Nothing beats it, and since we’re on the subject, here are my top three Coheed songs, in order:
1. “Hush”
2. “The Crowing”
3. “The Hard Sell”
This song rules, I remember going to Washington D.C. for a class trip which I used as a chance to see my brother at Georgetown and listened to, almost exclusively, “Hush” while riding the Metro and commuting around the District. I was also deep into Fallout 3 that semester, so the D.C. of it all with this song is as strong as it is strange.
I’m just saying, Rachel, “there’s just no one in this world like you my darling dear. Can I go living on this life without you?” No. And I don’t want to think about it, so I won’t.

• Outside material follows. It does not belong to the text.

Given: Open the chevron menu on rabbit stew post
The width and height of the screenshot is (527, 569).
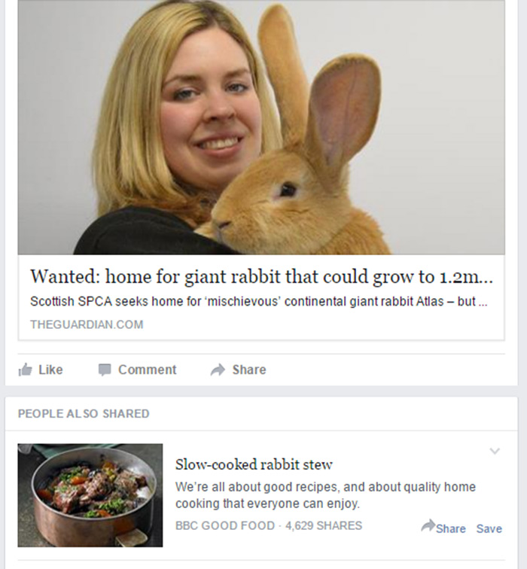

So, now what? There are more albums after of Year of the Black Rainbow than there are before it, so all that “ending” stuff didn’t pan out. Josh came back to drum once again in his band. People in the know seem to believe Mic Todd is doing well, Zach Cooper, his replacement, has found more than a warm home in the group. Their new albums are just as good, if not a little different, than their old albums, and, ever since their divisive fifth, the first narrative and sonic experiment Coheed & Cambria did, I’ve been there, every step of the way. What a treat to love something that brings you joy fully. How odd that it is this nerdy ass progressive rock and roll band?

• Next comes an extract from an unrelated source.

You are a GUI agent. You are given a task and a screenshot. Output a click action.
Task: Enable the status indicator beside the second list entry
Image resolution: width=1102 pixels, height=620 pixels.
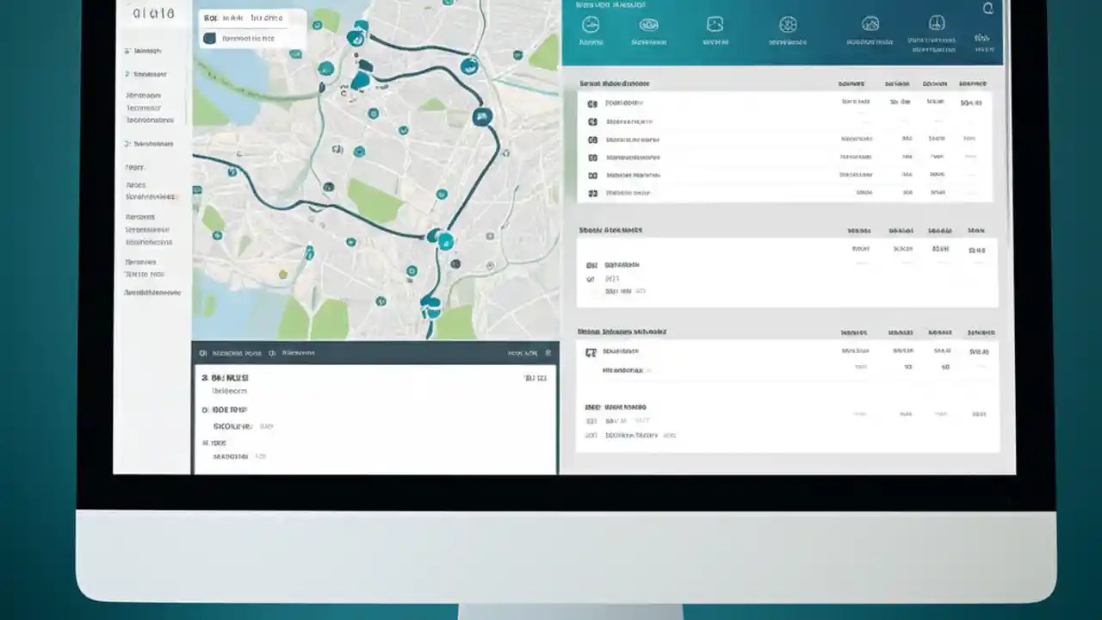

Maybe not that odd at all. Maybe you’ll find something, or someone, or some combination of persons, places, and things, that makes you a better person, a less cynical person, a person more comfortable liking what they like and being who they are.
I hope you find that something, somewhere, under the rainbow.
“Rise, Naianasha (Cut the Cord)” from Vaxis Act II came out the week we brought Ben home from the hospital and is, literally, textually, about new parents scared shitless but promising to protect their kiddo no matter what. Choice lyric: “Oh, my baby boy, don’t you cry / it’s you and I in a do or die.” Cue the waterworks, baby.